Data provided:
=== Section Start ===
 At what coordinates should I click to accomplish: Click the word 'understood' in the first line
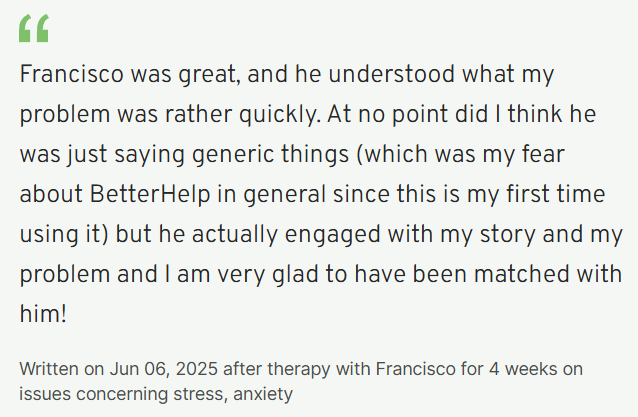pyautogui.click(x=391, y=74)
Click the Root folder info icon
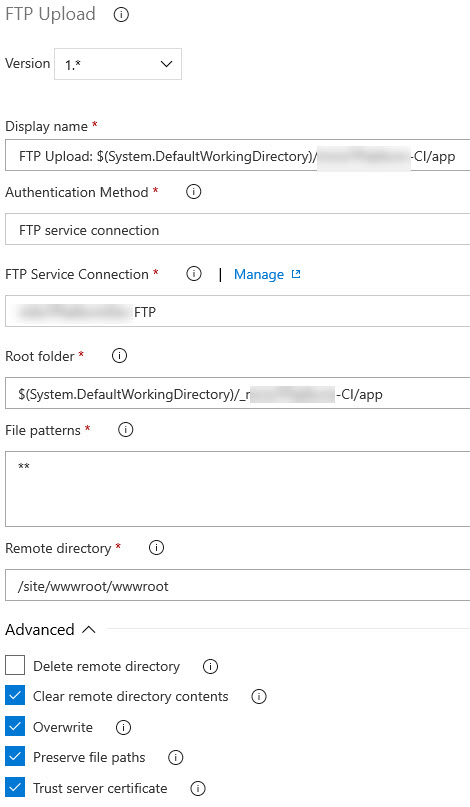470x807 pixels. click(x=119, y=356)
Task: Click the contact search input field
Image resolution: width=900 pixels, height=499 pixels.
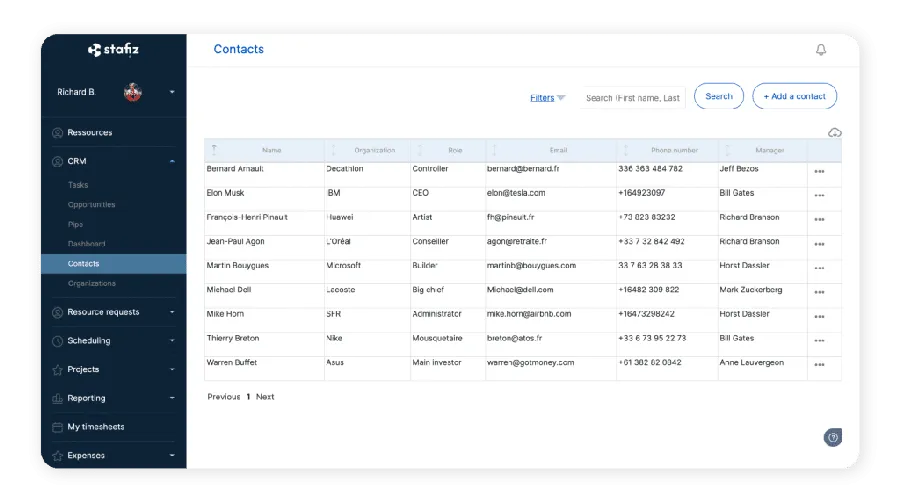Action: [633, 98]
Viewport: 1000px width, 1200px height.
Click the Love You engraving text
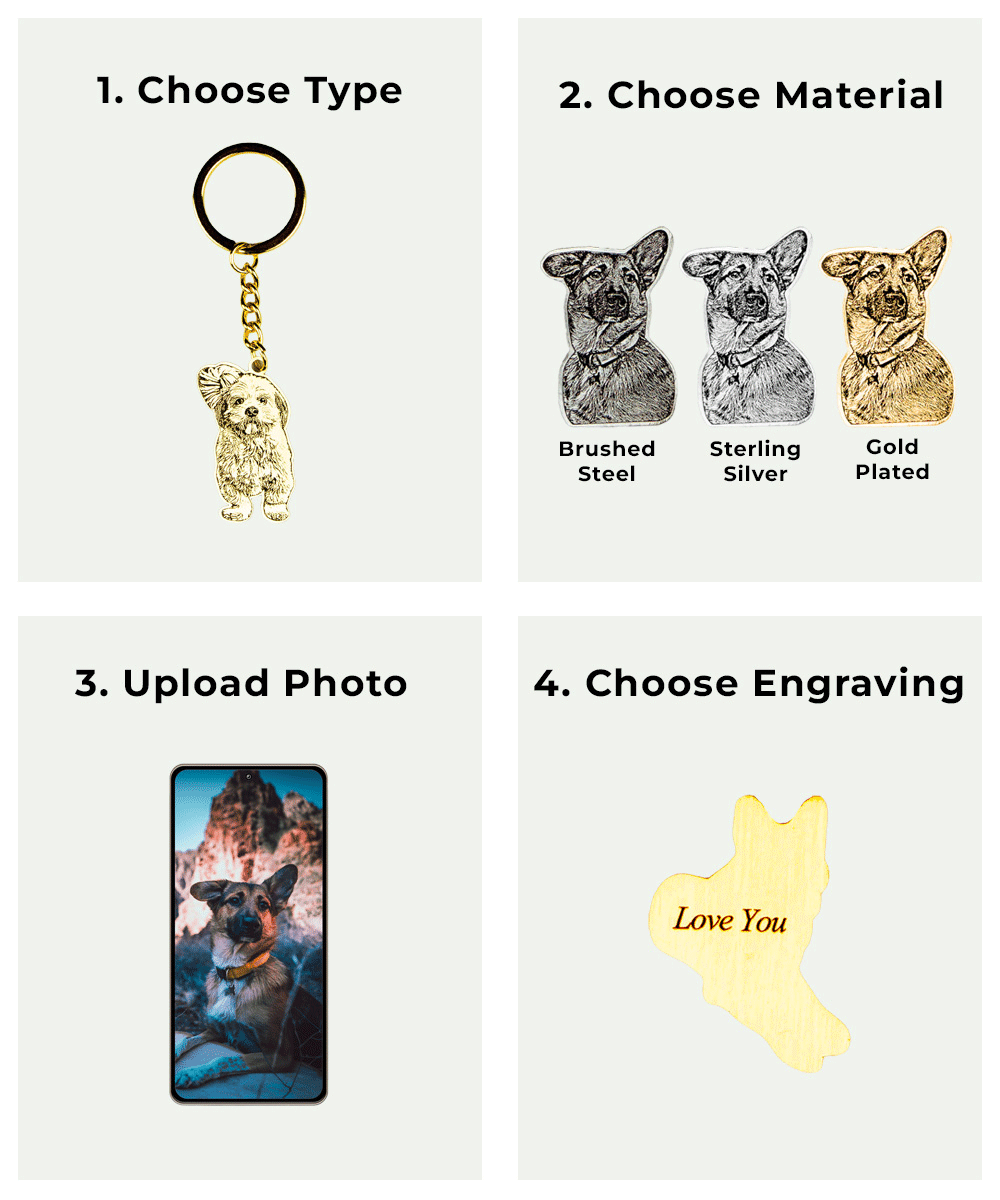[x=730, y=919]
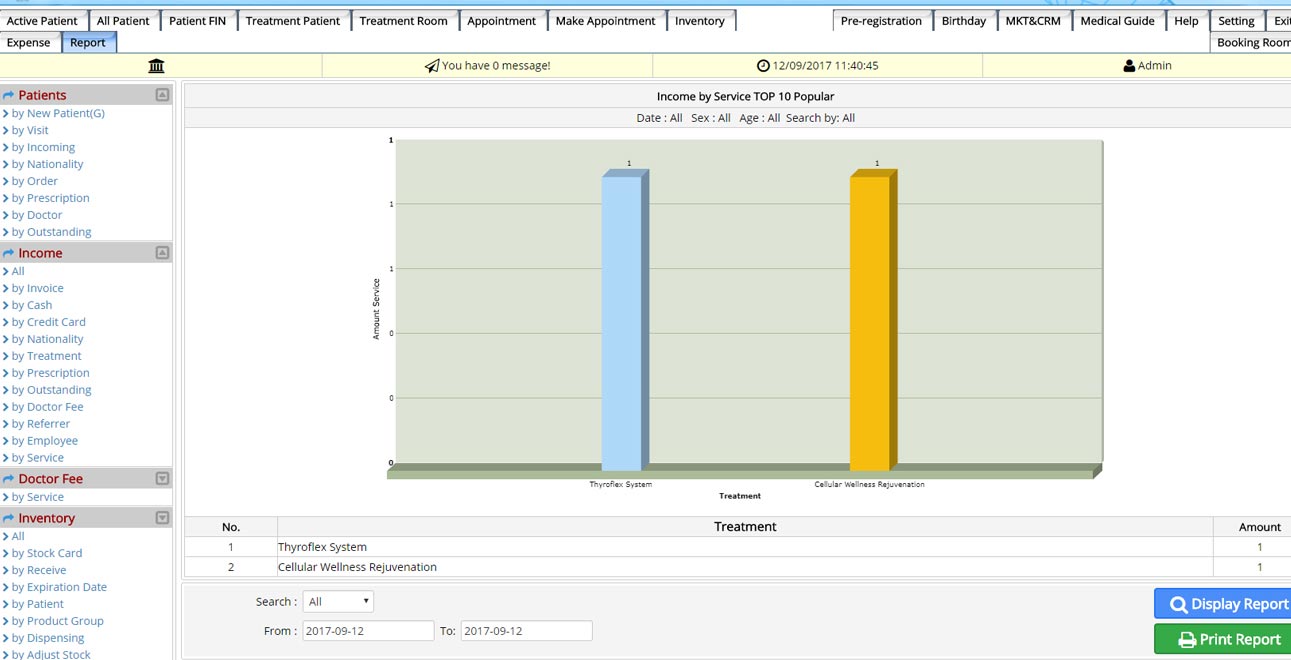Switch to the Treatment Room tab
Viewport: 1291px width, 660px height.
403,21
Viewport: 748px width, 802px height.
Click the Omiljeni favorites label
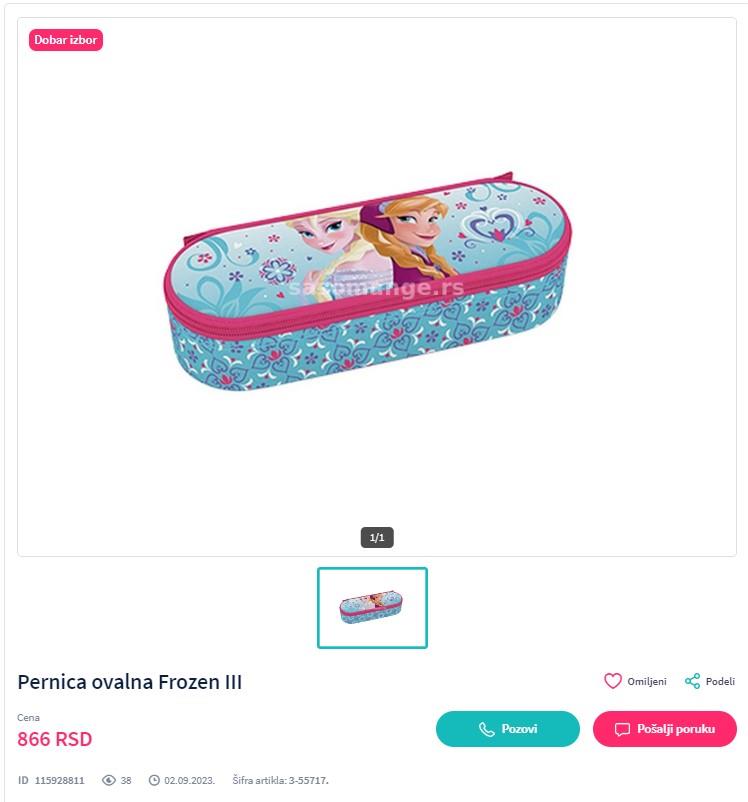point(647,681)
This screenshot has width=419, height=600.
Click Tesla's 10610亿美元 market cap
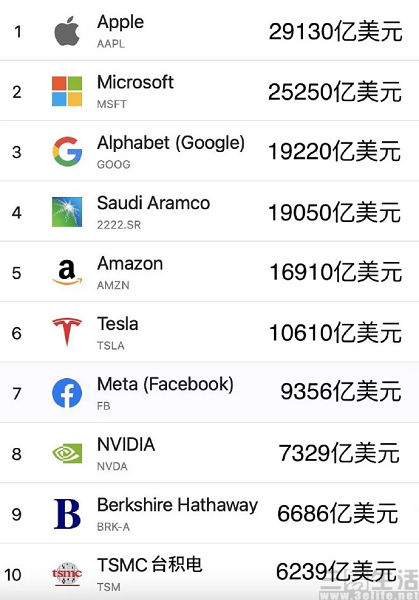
=== Section End ===
Task goal: Starting at the line that holds "Viewport: 1000px width, 1200px height.", copy each line exactly through the end of the material above, keeping both ends and dropping the pictures.

Response to this task:
Viewport: 1000px width, 1200px height.
Click the Love You engraving text
[x=730, y=919]
Switch to the Treatment Room tab
Viewport: 1291px width, 660px height.
403,21
Viewport: 748px width, 802px height.
Click the Omiljeni favorites label
point(647,681)
This screenshot has width=419, height=600.
Click Tesla's 10610亿美元 market cap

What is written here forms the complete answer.